A new enterprise security appliance to be unveiled Monday by startup NetContinuum Inc. targets a variety of security threats delivered via Web traffic and is being marketed to the growing number of companies offering Web-based services and applications.
The new device, called the NC-1000, will sell for US$28,000 for a 10/100Mbps model and US$38,000 for a 1Gbps model. This is the first release from the venture-funded Santa Clara, Calif., company.
The NC-1000 is designed to compensate for a weakness in traditional network firewall technology, namely, the tendency of most firewalls to pass on, but not inspect Web traffic on port 80. That shortcoming leaves many companies vulnerable to attacks hidden in that Web traffic, including scripting, cookie and URL-based threats.

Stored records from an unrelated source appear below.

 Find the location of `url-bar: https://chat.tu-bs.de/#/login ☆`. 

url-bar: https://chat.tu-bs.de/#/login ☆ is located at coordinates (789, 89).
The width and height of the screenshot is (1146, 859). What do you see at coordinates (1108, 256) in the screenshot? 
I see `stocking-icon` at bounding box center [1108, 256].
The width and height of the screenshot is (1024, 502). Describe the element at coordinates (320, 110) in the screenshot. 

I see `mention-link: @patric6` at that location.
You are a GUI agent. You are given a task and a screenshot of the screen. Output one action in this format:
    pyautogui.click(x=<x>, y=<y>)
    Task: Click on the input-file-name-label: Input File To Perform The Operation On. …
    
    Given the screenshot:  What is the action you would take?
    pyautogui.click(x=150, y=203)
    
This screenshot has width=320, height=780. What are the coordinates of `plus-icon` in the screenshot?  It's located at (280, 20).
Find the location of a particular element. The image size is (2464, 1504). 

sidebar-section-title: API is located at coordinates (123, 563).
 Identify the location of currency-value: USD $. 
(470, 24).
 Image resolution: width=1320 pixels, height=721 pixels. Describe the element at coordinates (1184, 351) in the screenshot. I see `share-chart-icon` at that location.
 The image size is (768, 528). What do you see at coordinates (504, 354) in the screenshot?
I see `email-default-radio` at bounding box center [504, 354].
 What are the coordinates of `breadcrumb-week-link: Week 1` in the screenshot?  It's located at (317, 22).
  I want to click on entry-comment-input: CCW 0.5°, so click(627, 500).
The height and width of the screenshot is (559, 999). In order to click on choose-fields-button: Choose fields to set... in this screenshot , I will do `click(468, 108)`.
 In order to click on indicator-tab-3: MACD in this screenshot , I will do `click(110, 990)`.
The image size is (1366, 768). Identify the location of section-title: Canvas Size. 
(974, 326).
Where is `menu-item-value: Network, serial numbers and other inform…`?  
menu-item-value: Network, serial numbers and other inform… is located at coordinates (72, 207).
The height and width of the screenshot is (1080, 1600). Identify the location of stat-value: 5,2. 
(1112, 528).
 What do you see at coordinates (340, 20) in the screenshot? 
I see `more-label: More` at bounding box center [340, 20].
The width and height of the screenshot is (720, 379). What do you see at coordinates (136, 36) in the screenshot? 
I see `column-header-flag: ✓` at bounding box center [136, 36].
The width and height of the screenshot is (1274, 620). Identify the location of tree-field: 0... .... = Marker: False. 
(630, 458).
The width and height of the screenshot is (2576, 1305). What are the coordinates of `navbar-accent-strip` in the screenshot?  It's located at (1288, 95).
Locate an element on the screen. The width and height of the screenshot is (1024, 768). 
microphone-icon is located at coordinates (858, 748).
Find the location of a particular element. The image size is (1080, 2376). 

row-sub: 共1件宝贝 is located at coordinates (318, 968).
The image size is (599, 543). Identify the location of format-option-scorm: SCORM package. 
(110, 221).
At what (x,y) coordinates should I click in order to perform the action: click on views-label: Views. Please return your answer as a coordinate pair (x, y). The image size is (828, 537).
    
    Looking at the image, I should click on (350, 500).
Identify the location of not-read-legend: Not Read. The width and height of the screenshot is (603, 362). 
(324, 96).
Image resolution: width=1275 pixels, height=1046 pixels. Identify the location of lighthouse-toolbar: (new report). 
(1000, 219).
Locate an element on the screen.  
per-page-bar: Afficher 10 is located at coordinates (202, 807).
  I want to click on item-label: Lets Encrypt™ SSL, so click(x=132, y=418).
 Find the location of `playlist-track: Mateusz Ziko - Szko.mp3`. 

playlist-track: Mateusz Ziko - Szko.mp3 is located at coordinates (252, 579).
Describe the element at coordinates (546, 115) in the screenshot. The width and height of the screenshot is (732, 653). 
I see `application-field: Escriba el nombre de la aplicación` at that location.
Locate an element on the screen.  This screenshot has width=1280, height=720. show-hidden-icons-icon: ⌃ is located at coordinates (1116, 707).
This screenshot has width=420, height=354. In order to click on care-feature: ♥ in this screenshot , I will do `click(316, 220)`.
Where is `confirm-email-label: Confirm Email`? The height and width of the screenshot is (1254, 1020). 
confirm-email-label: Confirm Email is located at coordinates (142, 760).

Currently, most companies offering Web services either ignore the problem of port 80-based attacks altogether, focus on patching and securing individual application servers against attack, or refrain from exposing sensitive information and transactions in any form, according to analyst Pete Lindstrom of The Spire Group.
NetContinuum’s new rack-mounted appliance is designed to be deployed directly behind a firewall, intercepting all Web traffic passing through port 80. The device acts as a terminus for all incoming Web sessions, capturing Web traffic then performing packet inspections on it, including inspections of header and URL information that are often used to hide attack code or illegal commands.
After completing its inspections, the NC-1000 establishes its own secure connection to application servers within the data centre, passing the traffic along at wirespeed, according to NetContinuum.
The device effectively encrypts all Web site content using SSL and offers ‘cloaking’ technology that hides information about Web applications from Web site scanning tools, according to information provided by NetContinuum.
To handle the high volume of traffic inspection and encryption, the NC-1000 uses an application-specific integrated circuit (ASIC) containing 48 multithreaded CPUs and over 60 million transistors. The ASIC is capable of supporting over one million concurrent connections and 6,000 SSL (secure socket layer) transactions per second, according to NetContinuum.
The product is being marketed to medium-size and large enterprises that are offering Web-based services to customers or deploying Web-based applications to employees or business partners.
The NC-1000 marks a new approach to security, according to Lindstrom, and might be attractive to companies that are looking for a way to protect their corporate resources from Web-based traffic, but are wary of sacrificing performance.
“NetContinuum is taking kind of a horizontal spin, combining the capabilities of an SSL accelerator, a firewall and pieces of Web access control into a proprietary ASIC on a perimeter appliance,” Lindstrom said.
The new device helps address what Lindstrom calls the “back and forth” between IT administrators’ concern about security and their need for high performance, according to Lindstrom.
“NetContinuum hits the pain points that are most evident: they use SSL to enable more transactions, they offer good processing performance and they protect against prevalent port 80 attacks.”
In the rapidly evolving market for security appliances, however, Lindstrom said that it is still unclear what technology will be embraced by fickle corporate customers.
“This is where most perimeter activity is converging,” Lindstrom said. “But it’s not clear now how or where we’ll go. There are lots of security devices out there securing different applications.”
Lindstrom said that NetContinuum, with 120 employees, will need to continue to deploy new features on the NC-1000 to keep up with ever-evolving threats from the hacker community, while staving off competition from established firewall and security appliance vendors in order to survive.